## Source extract:

=======

CAMDEN, N.J. — Scars can be an ugly reminder of a serious or traumatic surgical experience, but a recent study hopes to get rid of unwanted surgical reminders for good. Research shows that using a procedure called microneedling can treat scarring, especially if done six to seven after surgery.
Microneedling, or “minimally invasive percutaneous collagen induction” is a non-surgical technique used to make skin more presentable. It’s often used to get rid of acne scars. The procedure requires numbing the skin where a power handpiece with needles of different sizes comes in and creates tiny channels in a person’s skin. By forming microchannels in the skin, it stimulates the body’s healing factors such as collagen and elastin.
The timing for microneedling goes against traditional recommendations to delay scarring treatments up to a year after surgery. The reason is to allow the scar to fully mature before manipulating the skin.
The researchers enrolled 25 women with surgical scars after having plastic or skin surgery such as benign lesion removal, facelift, or tummy tuck. Microneedling took place between six and 16 weeks after surgery. The second and third microneedling treatments were done four to eight weeks later. Researchers then used three different standardized assessments to measure how the treatment worked with scar appearance.
Patients showed a significant improvement in how their scars looked after the microneedling procedure. One of the assessments rates a scar from 1 to 60 with lower scores meaning a barely visible appearance. The average score before microneedling was 23.7 but two months after the last treatment the number decreased to 11.7.

=======

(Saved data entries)

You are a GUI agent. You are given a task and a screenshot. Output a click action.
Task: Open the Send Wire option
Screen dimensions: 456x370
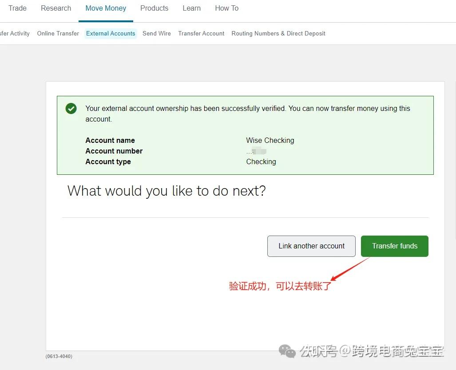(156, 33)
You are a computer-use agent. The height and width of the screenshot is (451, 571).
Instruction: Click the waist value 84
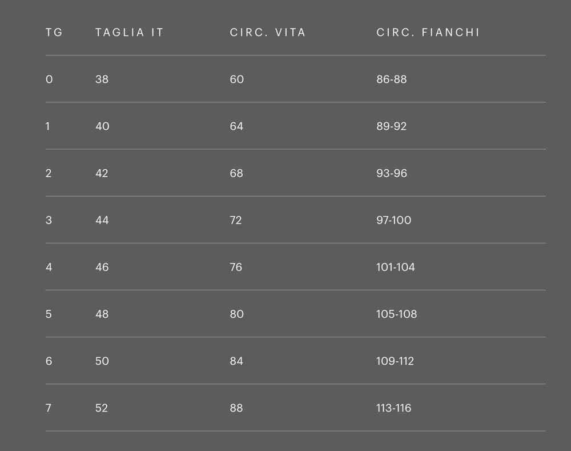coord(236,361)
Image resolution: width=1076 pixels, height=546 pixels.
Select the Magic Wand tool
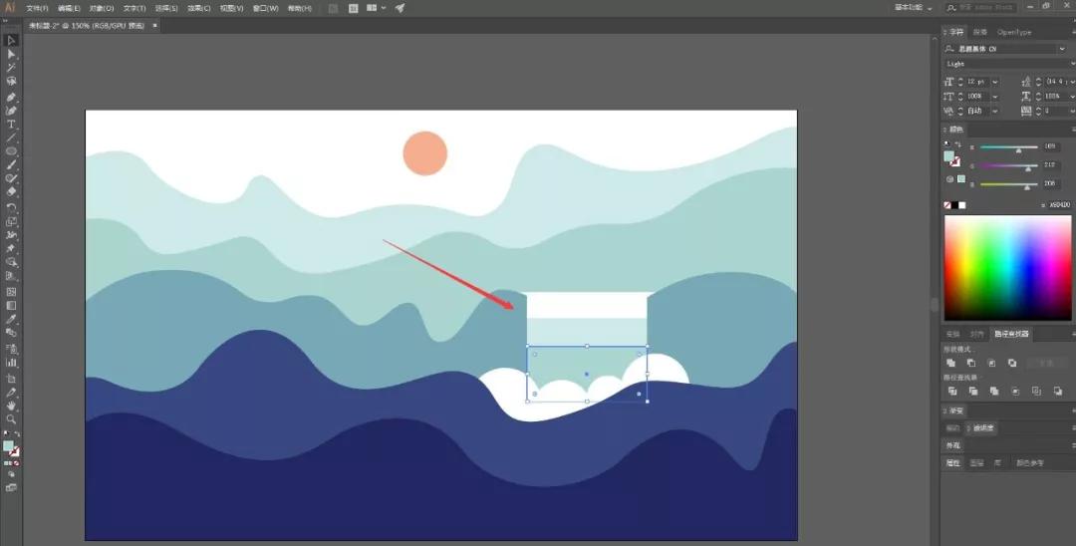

=======

Continue the article on microneedling for surgical scars, picking up after its final sentence. The listing is separate material and has nothing to do with the article on microneedling.

The team also compared how long it took for microneedling to take effect. They measured the acne scars six to seven weeks after surgery and then at 13 to 16 weeks. Those who received the microneedling procedure at six to seven weeks showed better results: scores plunged from 16.8 to 8.1—compared to people who got the treatment a few weeks later. The outcomes were similar despite people being of different ages and those whose scars were in areas besides the face.
“While more research is needed to fully evaluate this finding, it certainly represents a significant paradigm shift in scar management,” wrote the study authors in their research. “Patients and surgeons interested in maximizing scar management may elect for early intervention with microneedling prior to the development of undesirable scars as a matter of preventative care.”
The findings suggest that the standard advice to delay treatment is outdated. Instead, the results support doing microneedling when the scar is at the late proliferation/early maturation phase of healing. One reason why the study authors think this phase is critical is that it’s right before collagen production starts to decline from the healing process.
The study is published in Plastic and Reconstructive Surgery, the official journal of the American Society of Plastic Surgeons.